Exercise instructions: Copy out each line featuring the string "icon" from the entries beneath.

Given data:
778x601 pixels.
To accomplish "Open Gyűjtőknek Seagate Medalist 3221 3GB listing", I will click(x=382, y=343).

---

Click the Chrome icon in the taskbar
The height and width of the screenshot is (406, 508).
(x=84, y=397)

* * *

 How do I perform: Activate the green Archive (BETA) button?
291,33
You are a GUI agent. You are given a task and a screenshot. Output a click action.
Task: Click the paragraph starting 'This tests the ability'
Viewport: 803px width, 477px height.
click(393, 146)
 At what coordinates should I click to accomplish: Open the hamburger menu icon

Exercise response:
Click the Chrome icon in the taskbar
 At what coordinates should I click to accomplish: Open the hamburger menu icon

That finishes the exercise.